• ABOUT THIS TASK
Read through the material below and find each line that has the word "field"; copy it.

• RECORD EXCERPTS
[Start of section]

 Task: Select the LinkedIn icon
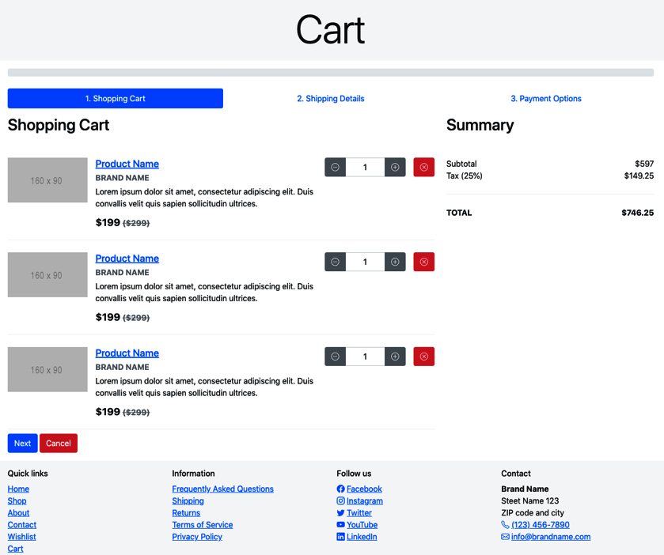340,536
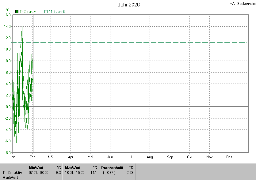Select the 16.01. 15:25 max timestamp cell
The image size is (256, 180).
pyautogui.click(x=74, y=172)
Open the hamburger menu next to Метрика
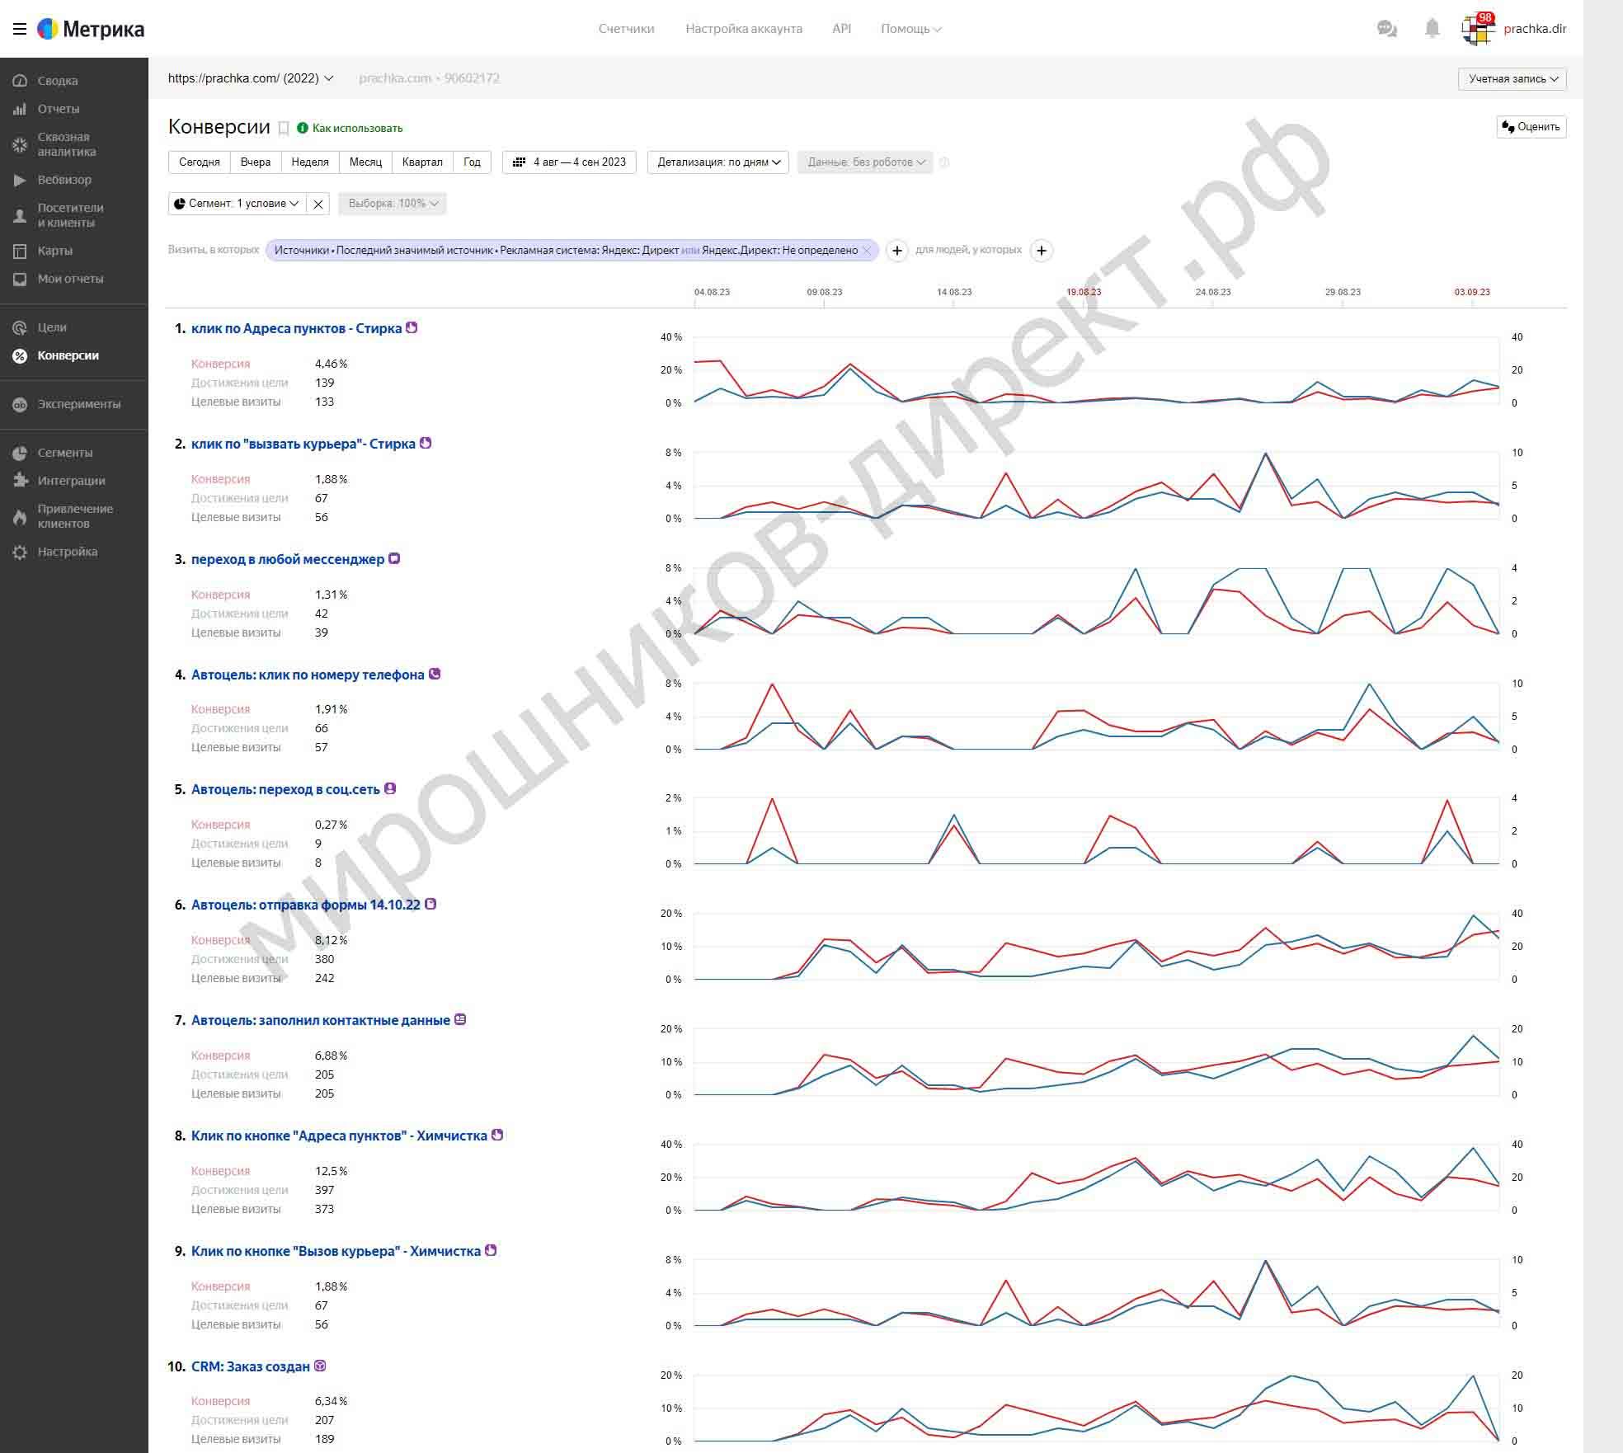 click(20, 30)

[End of section]
[Start of section]

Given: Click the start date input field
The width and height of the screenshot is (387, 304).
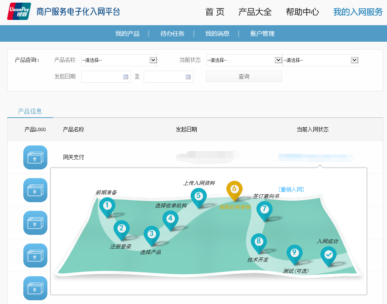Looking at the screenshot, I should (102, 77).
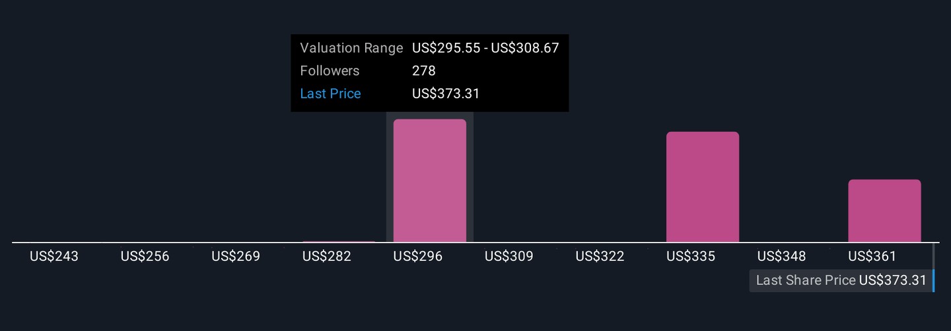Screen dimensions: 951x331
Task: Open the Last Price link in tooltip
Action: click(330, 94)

[End of section]
[Start of section]

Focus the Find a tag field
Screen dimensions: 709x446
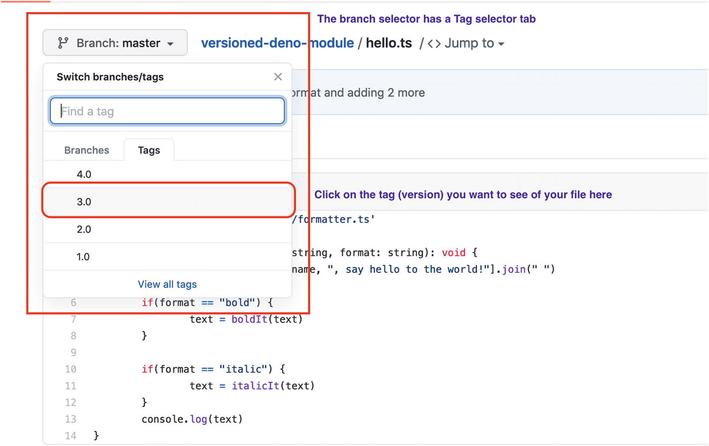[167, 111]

[End of section]

• EXERCISE RESPONSE
Given: Click the start date input field
Focus the Find a tag field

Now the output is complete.